Miami Marine Stadium set to be restored

What was once an iconic venue for events ranging from Jimmy Buffett concerts to powerboat races, the venerable Miami Marine Stadium is closer today to restoration than ever before with the recent Miami commissioners’ vote to put up $45 million.

So why is it notable for our industry? Aside from the fact that it sits in the center of the Progressive Miami International Boat Show that made its own historic move to Virginia Key last year, the stadium once brought thousands of boaters and wannabes to the water’s edge each year — a fascinating story indeed.

It was the first purpose-built venue for powerboat racing in the United States and opened 53 years ago this month.
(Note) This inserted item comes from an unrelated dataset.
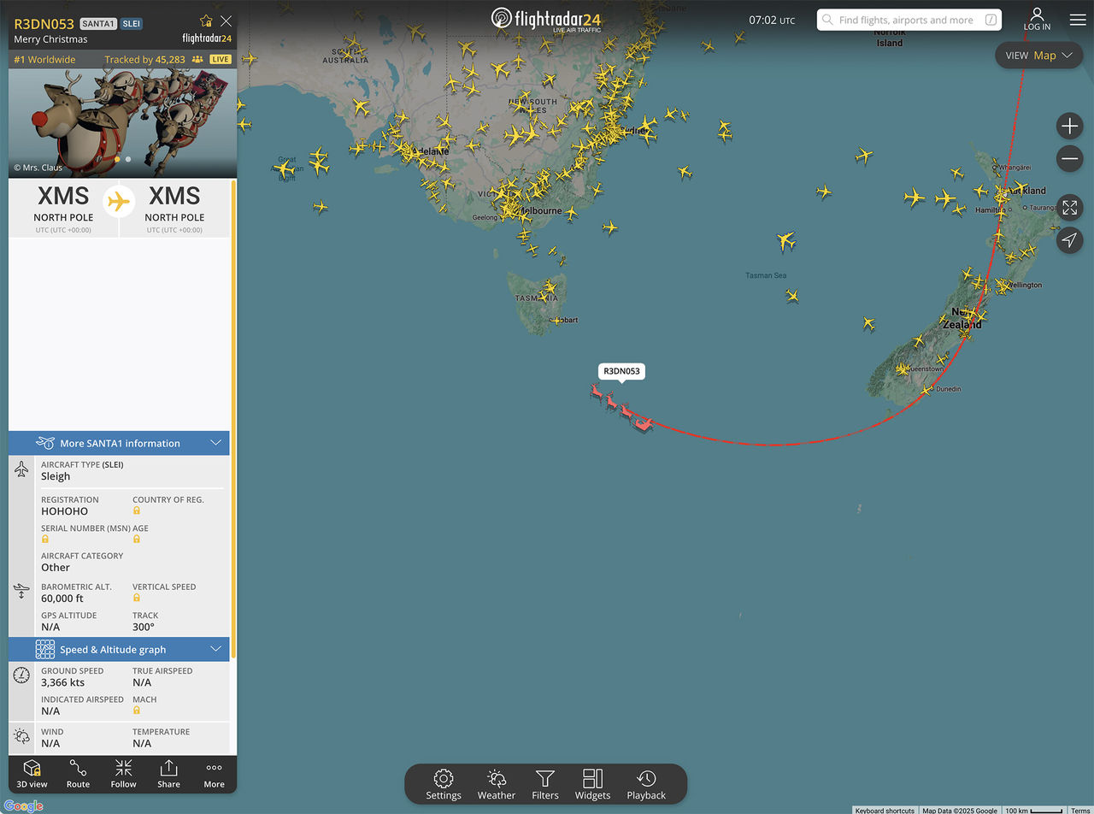Open map Settings from the bottom toolbar
Screen dimensions: 1094x814
pyautogui.click(x=444, y=784)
The 6,566-seat stadium was designed by architect Hilario Candela, a 28-year-old Cuban immigrant. It’s football-field-sized cantilevered, fold-plate roof stretches 326 feet and was the longest span of cantilevered concrete in the world. Eight huge slanted columns are anchored in the ground.
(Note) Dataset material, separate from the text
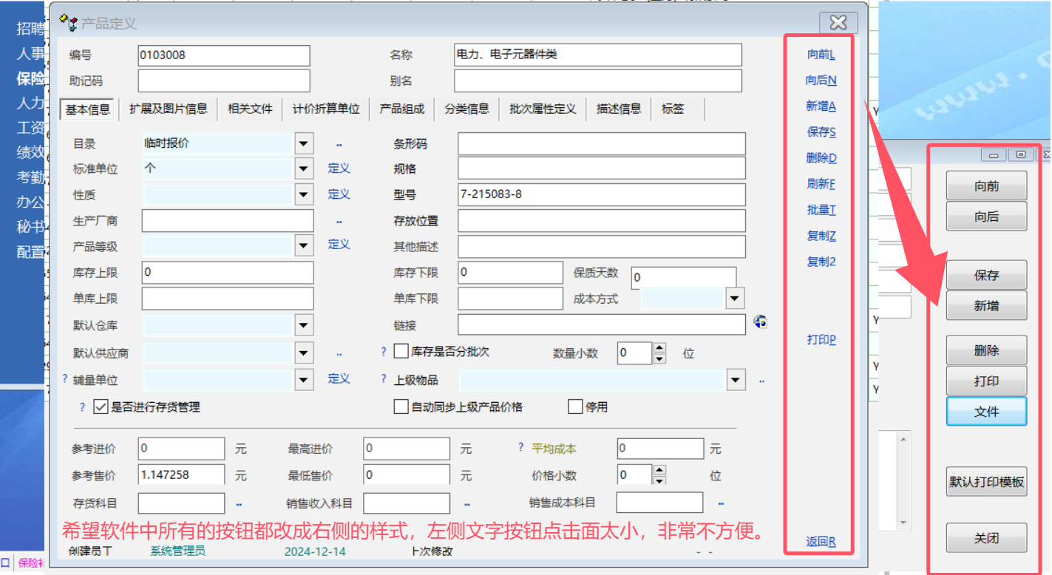Screen dimensions: 1052x575
Task: Expand the 成本方式 dropdown
Action: tap(734, 299)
For decades, the stadium hosted many world-class powerboat events including: Unlimited Hydroplane, Inboard and Outboard Performance Craft racing in Stock, Modified and Grand National divisions. It was the site of many nationally televised events including the Bill Muncey Invitational and the ESPN All American Challenge Series.

In later years, the creation of a floating stage made it the venue of choice for great entertainment featuring classical, rock and pop music concerts. In 1967, the Elvis Presley movie "Clambake” (about an oil tycoon's heir swapping places with a poor water-skier) was filmed there.

It’s where Sammy Davis Jr. hugged Richard Nixon in 1972; the legendary 1985 Jimmy Buffett concert filled the stadium and the lagoon with hundreds of boats anchored up; and it was the same for The Beach Boys, Steppenwolf, Dave Brubeck, Arthur Fiedler and the Boston Pops, Ray Charles and many more on the floating stage.

It was the place to go, by land or water, until Category 5 Hurricane Andrew slammed into South Florida in 1992. Although a follow-up engineering assessment concluded it was not damaged, it was declared an unsafe building under Miami-Dade County building codes and shuttered by the City of Miami. That was 24 years ago, but she still stands strong and tall at the water’s edge.

In 2008, the Friends of Miami Marine Stadium was formed to bring it back to life. A year later, the stadium was recognized as an architectural masterpiece by the National Trust for Historic Preservation and named to the National Trust’s 11 Most Endangered List.

But perhaps the greatest boost to the effort to restore the stadium came last year when the Miami boat show successfully moved to the stadium site. The enormous annual economic impact ($600 million) of the boat show for Miami resulted in the city spending $18 million to create an outdoor event space on the island that will eventually become a multipurpose park. Moreover, the stadium is only part of a larger overhaul of the city-owned barrier island which could include the redesign, rebuild and operation of two marinas along the Marine Stadium Basin.

Singer, songwriter, actress, seven-time Grammy winner and successful businesswoman, Gloria Estefan, is among those leading the effort to restore the stadium. While there is still work to be done before actual restoration can begin (there is no set timetable), seeing the stadium come alive again is now closer than ever and worthy of note.